Мэтью Перл - Тень Эдгара По
— Быть не может!
Джентльмен кивнул с грустным пониманием: дескать, лектор тоже человек.
— Пустяки. Это ведь прототип великого Дюпена. Неужели он не стоит полутора долларов?
Как бы отвечая на мой изумленный взгляд, джентльмен продемонстрировал книгу — рассказы Эдгара По.
— Уверен: сегодня будут обнародованы сенсационные данные.
Я бросился в толпу, заработал локтями, оттолкнул швейцара, потребовавшего предъявить билет.
За кулисами маячила прямая строгая фигура Огюста Дюпона. Великий аналитик предавался размышлениям.
Вера в торжество истины проснулась во мне, благоговение перед Дюпоном удвоилось.
— Каким образом вы сумели… — начал я, приближаясь.
— Добро пожаловать, — раздалось в ответ.
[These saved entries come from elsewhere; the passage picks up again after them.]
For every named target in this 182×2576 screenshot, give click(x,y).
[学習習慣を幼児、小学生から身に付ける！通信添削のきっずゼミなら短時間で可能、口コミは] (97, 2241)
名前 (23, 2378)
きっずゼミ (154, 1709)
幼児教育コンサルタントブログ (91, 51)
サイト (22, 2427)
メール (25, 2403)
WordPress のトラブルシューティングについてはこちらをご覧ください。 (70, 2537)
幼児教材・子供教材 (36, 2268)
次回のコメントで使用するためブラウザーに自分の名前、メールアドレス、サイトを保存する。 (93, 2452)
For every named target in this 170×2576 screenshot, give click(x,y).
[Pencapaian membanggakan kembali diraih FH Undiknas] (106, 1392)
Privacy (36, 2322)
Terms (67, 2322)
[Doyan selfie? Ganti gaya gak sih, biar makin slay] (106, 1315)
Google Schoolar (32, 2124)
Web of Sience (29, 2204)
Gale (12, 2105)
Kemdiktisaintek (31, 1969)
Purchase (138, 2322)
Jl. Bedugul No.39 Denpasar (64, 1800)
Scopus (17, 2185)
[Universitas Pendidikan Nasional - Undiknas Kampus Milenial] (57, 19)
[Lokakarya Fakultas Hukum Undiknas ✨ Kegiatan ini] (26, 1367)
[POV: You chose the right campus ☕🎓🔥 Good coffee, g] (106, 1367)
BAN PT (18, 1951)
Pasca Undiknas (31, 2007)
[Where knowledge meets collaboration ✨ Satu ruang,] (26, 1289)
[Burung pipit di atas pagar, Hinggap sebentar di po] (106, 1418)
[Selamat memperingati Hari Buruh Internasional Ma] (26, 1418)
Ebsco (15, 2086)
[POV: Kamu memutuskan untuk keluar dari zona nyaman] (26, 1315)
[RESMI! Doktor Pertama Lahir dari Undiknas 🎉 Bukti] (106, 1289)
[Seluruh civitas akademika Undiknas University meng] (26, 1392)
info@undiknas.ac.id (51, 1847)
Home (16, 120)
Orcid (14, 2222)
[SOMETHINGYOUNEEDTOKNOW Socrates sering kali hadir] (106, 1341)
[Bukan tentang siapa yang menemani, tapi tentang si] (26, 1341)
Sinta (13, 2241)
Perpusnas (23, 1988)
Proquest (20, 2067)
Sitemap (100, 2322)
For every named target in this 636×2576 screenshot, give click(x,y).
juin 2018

Косой взгляд тотчас сместился, будто в ожидании более достойного объекта. — Мне очень приятно, братец Квентин, что вы станете свидетелем исторического перелома.
Это был не Дюпон.
Барон и прежде добивался поразительного сходства с моим другом, но теперь метаморфоза пугала завершенностью. Внутренний огонь, который выдавали порой глаза Дюпона, и тот Барону удалось перенять.
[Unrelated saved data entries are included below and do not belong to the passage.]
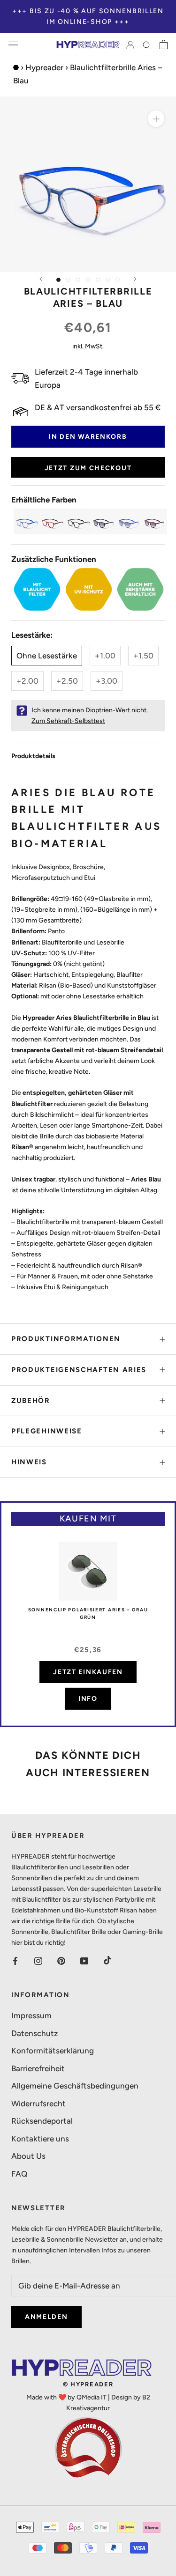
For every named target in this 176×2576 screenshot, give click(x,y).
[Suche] (147, 44)
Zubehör (30, 1400)
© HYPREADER (88, 2384)
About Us (28, 2156)
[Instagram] (38, 1960)
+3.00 (106, 681)
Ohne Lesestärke (46, 655)
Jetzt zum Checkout (88, 468)
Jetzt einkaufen (88, 1672)
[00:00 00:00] (88, 184)
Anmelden (46, 2317)
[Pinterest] (61, 1960)
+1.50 (143, 655)
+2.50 (67, 681)
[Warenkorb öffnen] (164, 44)
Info (88, 1699)
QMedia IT (92, 2397)
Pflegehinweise (46, 1431)
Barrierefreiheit (38, 2068)
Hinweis (29, 1462)
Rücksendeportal (42, 2121)
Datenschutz (34, 2033)
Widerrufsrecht (38, 2103)
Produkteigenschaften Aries (78, 1370)
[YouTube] (84, 1960)
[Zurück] (40, 279)
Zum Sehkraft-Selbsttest (68, 721)
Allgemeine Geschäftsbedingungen (74, 2085)
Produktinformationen (66, 1339)
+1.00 (105, 655)
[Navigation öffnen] (13, 45)
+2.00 (27, 681)
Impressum (31, 2015)
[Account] (130, 44)
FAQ (19, 2173)
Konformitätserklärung (52, 2050)
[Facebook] (15, 1960)
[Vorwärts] (135, 279)
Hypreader (44, 67)
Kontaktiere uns (40, 2138)
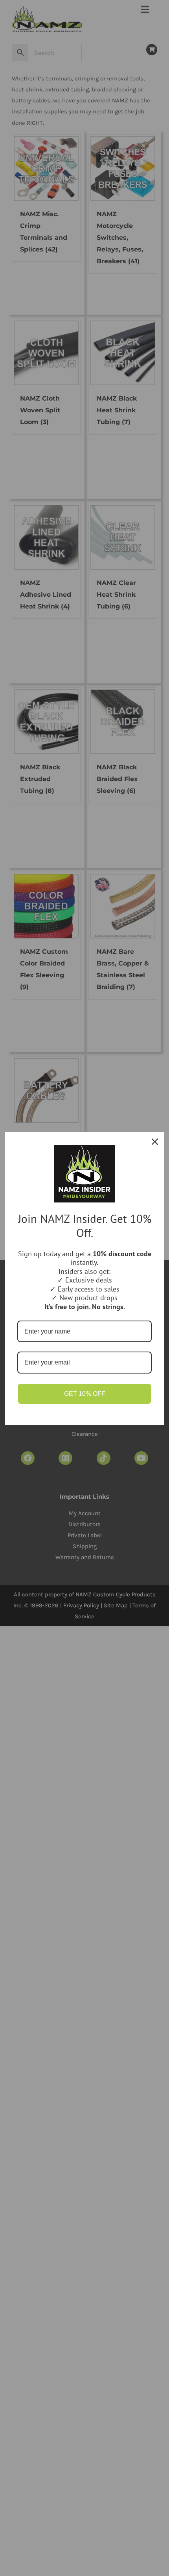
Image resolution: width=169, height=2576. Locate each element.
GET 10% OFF (84, 1393)
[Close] (154, 1141)
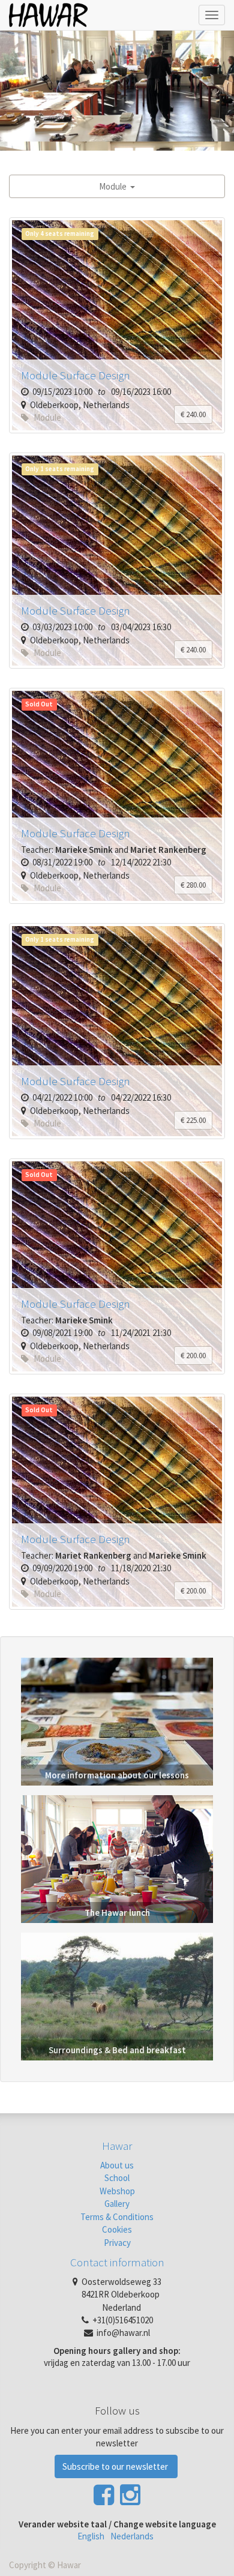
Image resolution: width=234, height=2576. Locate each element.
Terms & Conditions (117, 2216)
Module (114, 186)
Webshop (117, 2191)
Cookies (117, 2229)
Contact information (117, 2262)
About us (117, 2165)
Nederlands (132, 2536)
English (90, 2536)
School (117, 2177)
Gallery (117, 2203)
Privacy (117, 2242)
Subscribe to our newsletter (116, 2466)
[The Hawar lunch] (117, 1858)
— Барон! Не рассчитывайте, будто я допущу эту вашу, с позволения сказать, лекцию! — Я крепче стиснул трость, размахнулся.
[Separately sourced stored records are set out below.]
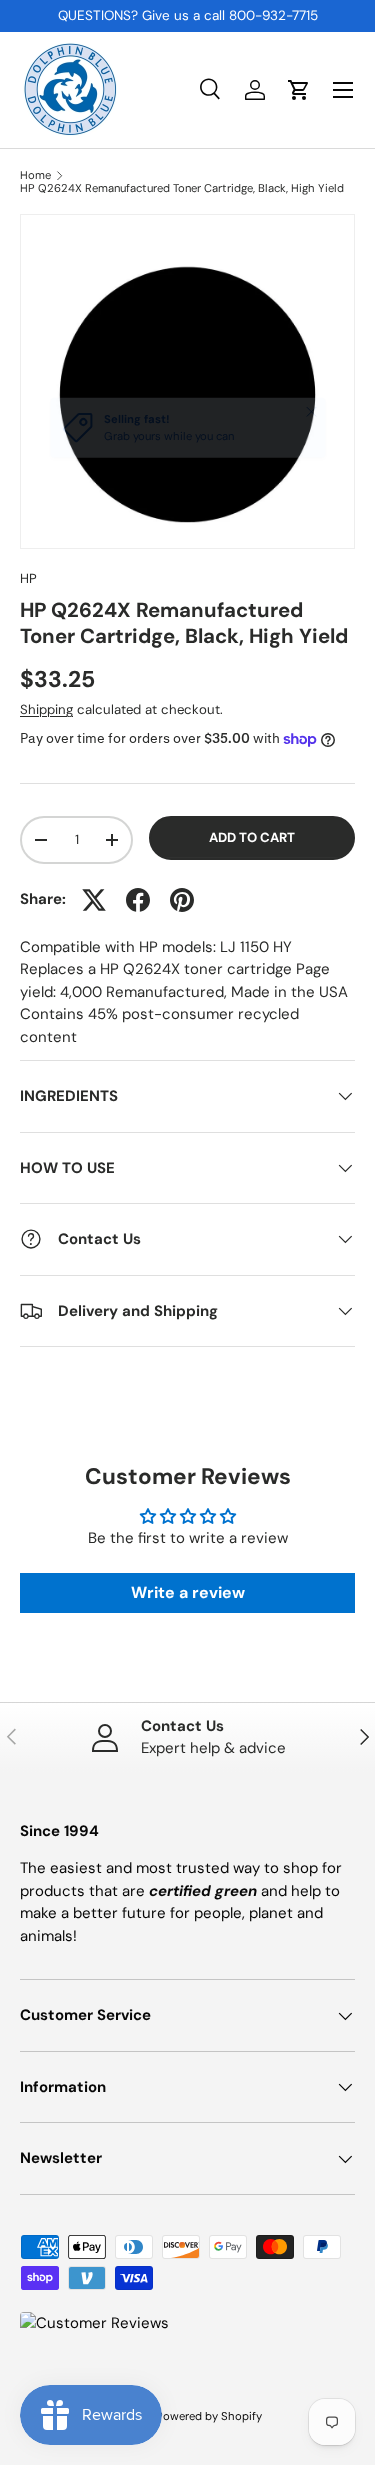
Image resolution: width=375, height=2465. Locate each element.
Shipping (46, 709)
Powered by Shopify (209, 2416)
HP (28, 578)
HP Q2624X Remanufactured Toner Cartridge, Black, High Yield (182, 188)
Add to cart (252, 837)
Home (35, 175)
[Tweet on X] (94, 900)
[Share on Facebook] (138, 900)
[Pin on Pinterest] (182, 900)
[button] (299, 90)
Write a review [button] (188, 1592)
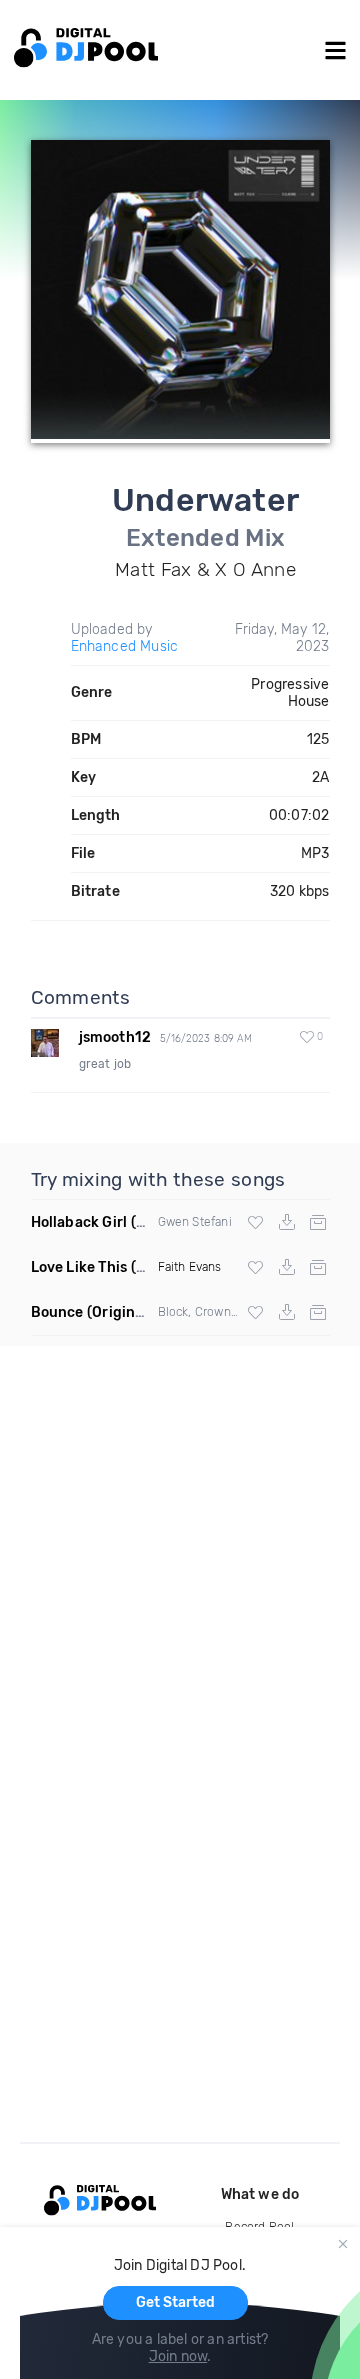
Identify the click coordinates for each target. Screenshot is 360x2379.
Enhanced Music (125, 646)
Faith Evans (190, 1267)
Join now (178, 2356)
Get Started (175, 2302)
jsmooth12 (115, 1037)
— Вот как? Интересно, что же вы предпримете? — Барон лениво смерил меня взглядом. — Я в известном смысле в долгу у вас и вашего Дюпона. Я продал билеты на лекцию, которая запланирована через несколько дней, и за сегодняшнее действо получу гонорар.
Сразу за первым потрясением меня поджидало второе — рядом с Бароном не было Бонжур. «Очень неосмотрительно с его стороны», — подумал я. Может, Бонжур осталась караулить Дюпона, если только они его не… Нет, на такое даже Барон не способен; даже Барон не причинит вреда безоружному.
— Вам, братец Квентин, я открою правду — истинную правду. До сегодняшнего дня я думал, игре конец. Дюпон мне не по зубам, слишком он проницательный. По вашему лицу осмелюсь предположить, что вы мне не верите. Но я не лгу. Я действительно считал, что, так или иначе, Дюпон одержит верх. Теперь другое дело. Теперь он упустил последний шанс — ему остается только умереть физической смертью, ибо духовная смерть давно его настигла.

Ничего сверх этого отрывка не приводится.